In the listing beneath this line, copy exactly the lines starting with the one containing "Click the Not" and going on through the one containing "You are a computer-use agent. Image resolution: width=270".

▼

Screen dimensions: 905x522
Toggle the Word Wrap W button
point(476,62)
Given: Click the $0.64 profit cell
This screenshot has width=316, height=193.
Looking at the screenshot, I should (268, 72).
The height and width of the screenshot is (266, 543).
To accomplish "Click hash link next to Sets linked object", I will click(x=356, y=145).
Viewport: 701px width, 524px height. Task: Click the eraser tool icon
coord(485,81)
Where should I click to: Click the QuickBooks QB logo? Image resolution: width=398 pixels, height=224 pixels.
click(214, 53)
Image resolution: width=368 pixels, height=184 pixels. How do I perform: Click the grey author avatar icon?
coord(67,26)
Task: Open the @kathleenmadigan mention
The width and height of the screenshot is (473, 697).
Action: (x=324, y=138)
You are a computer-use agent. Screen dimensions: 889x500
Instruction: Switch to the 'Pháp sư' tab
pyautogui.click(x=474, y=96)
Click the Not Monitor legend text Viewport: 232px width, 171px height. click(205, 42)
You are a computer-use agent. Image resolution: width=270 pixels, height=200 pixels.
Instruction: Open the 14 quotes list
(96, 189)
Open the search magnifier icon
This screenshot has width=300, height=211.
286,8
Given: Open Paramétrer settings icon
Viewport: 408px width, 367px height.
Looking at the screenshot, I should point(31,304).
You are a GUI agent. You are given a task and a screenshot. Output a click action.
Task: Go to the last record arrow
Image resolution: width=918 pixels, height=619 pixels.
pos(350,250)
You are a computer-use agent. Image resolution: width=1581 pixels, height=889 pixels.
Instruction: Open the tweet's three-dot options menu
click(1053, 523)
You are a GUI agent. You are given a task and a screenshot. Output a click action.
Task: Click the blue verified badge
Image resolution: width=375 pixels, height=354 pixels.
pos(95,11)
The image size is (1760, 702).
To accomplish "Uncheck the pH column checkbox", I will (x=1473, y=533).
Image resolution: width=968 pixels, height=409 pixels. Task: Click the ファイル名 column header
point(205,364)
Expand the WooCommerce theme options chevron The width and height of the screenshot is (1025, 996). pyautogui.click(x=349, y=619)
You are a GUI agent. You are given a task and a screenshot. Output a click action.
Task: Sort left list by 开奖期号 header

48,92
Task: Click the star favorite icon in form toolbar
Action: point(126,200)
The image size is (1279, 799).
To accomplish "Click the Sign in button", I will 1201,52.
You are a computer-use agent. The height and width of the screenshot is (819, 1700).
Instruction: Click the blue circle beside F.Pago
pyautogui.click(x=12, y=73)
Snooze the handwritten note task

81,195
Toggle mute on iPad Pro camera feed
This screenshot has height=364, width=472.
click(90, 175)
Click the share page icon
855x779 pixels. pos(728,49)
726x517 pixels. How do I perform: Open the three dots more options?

▲

Answer space:
Click the Not Monitor legend text Viewport: 232px width, 171px height. click(205, 42)
You are a computer-use agent. Image resolution: width=270 pixels, height=200 pixels.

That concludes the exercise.